We’ve all seen traffic on I-70 slow to a crawl around the flashing lights of a police car.

Part of this slowdown can be attributed to giving law enforcement a safe work environment. However, there’s another reason traffic comes to a standstill and it’s responsible for one in every ten accidents.

A downplayed risk

Slowing down to gawk at a traffic citation or accident on the road can put you in danger. The Centers for Disease Control say that around 25% of all car accidents are a result of a distracted driver. While many of us immediately associate distraction with our phones (and with good reason), rubbernecking is another major form of distraction.

Rubbernecking means taking your eyes off the road to sneak a peek at an accident or traffic stop in progress and is a risk. Consider that you are not the only one doing so, and it’s easy to see why so many crashes are secondary accidents. A few seconds of not watching the road means you can miss a car suddenly braking or veering into your lane.

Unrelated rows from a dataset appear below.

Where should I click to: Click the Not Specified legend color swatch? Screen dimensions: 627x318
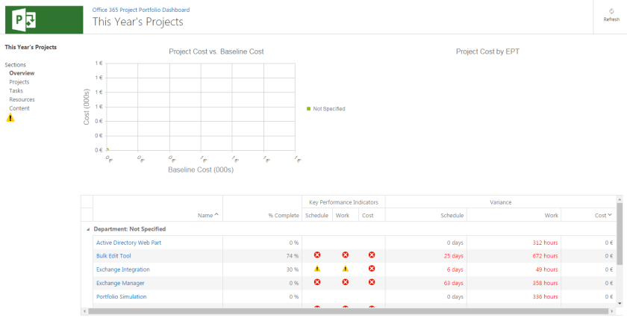click(x=308, y=109)
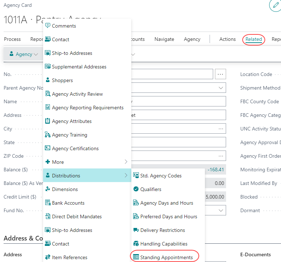Viewport: 281px width, 262px height.
Task: Select Agency Days and Hours menu item
Action: tap(167, 203)
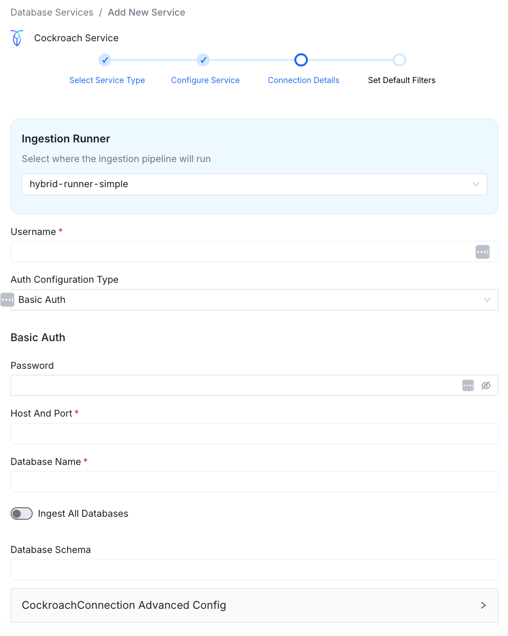508x636 pixels.
Task: Focus the Host And Port input field
Action: 255,434
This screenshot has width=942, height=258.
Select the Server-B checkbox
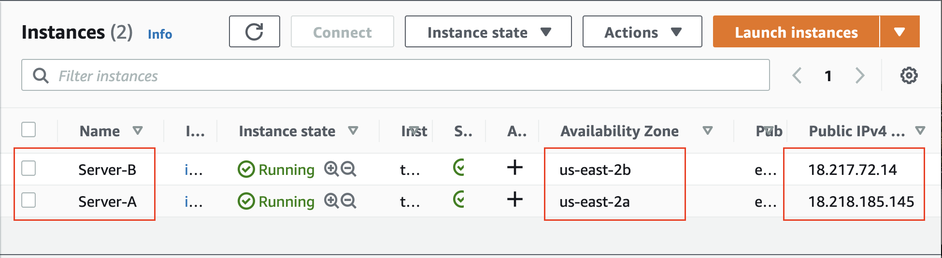point(29,168)
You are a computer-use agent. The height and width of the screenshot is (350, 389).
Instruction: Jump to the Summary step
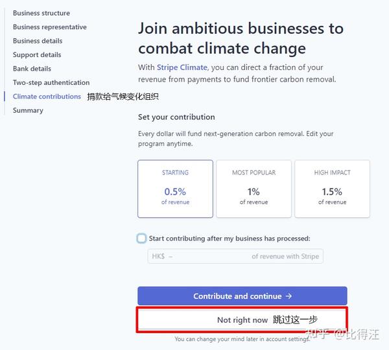tap(28, 110)
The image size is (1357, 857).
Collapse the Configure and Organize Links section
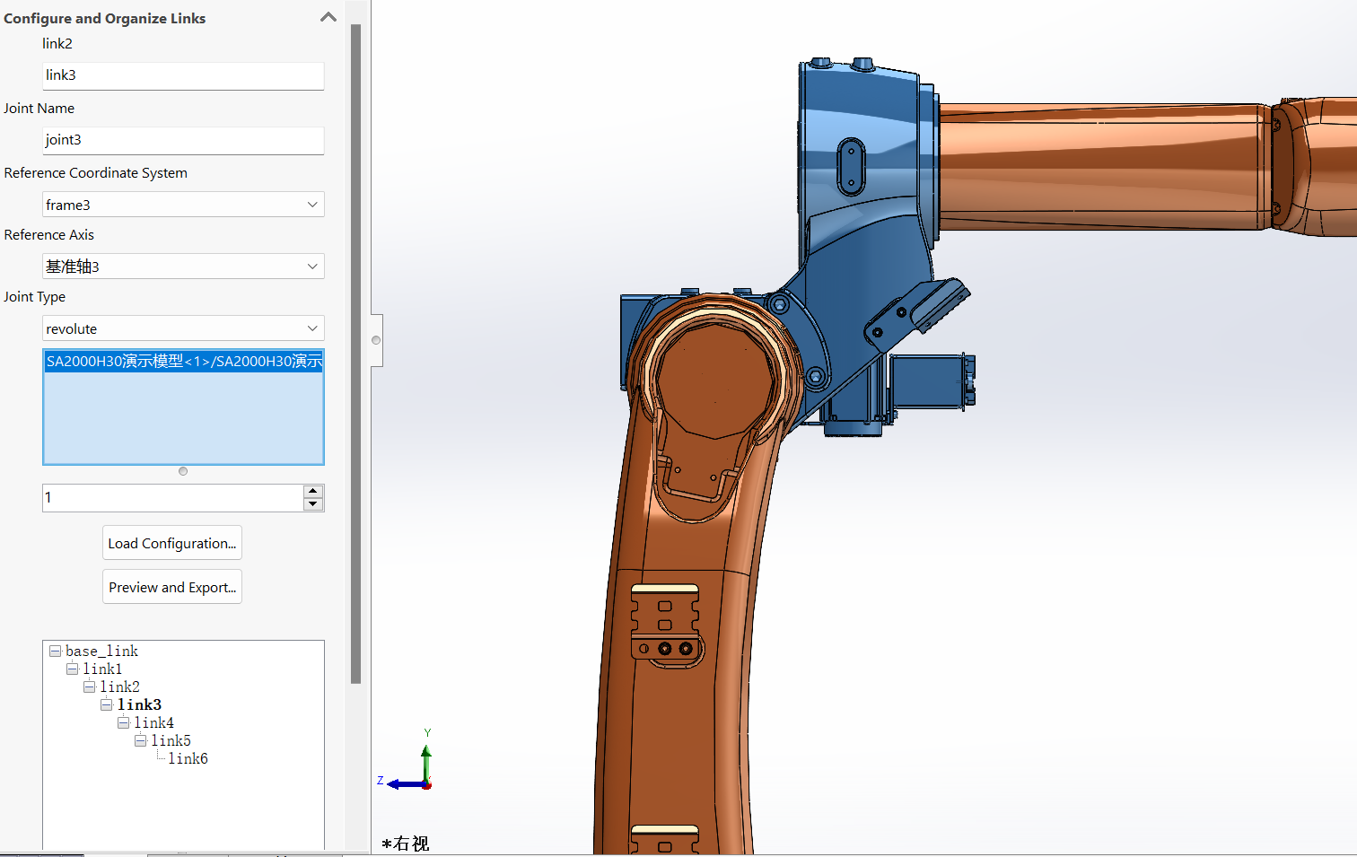(x=328, y=17)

In fact, research shows that rubbernecking alone may be responsible for 10 to 16 percent of all car accidents. The accident caused by rubbernecking is frequently more severe than whatever caused the drivers to take their eyes off the road.

Resisting rubbernecking

While it’s human nature to want to look at a scene on the side of the road, it’s crucial to resist that urge. First responders in some major cities are beginning to erect large barriers around a traffic scene to prevent other drivers from rubbernecking.

However, you can reduce the risk by simply remaining focused on the task at hand—driving. Keeping your eyes fixed on the road and not whatever is happening on the shoulder will help you react to other drivers who cannot help themselves. It can allow you the chance to avoid a major incident.

Know your rights

If you’re involved in an accident because another driver stopped watching the road, you have options. A skilled attorney can help you fight to cover the damages and any injury costs.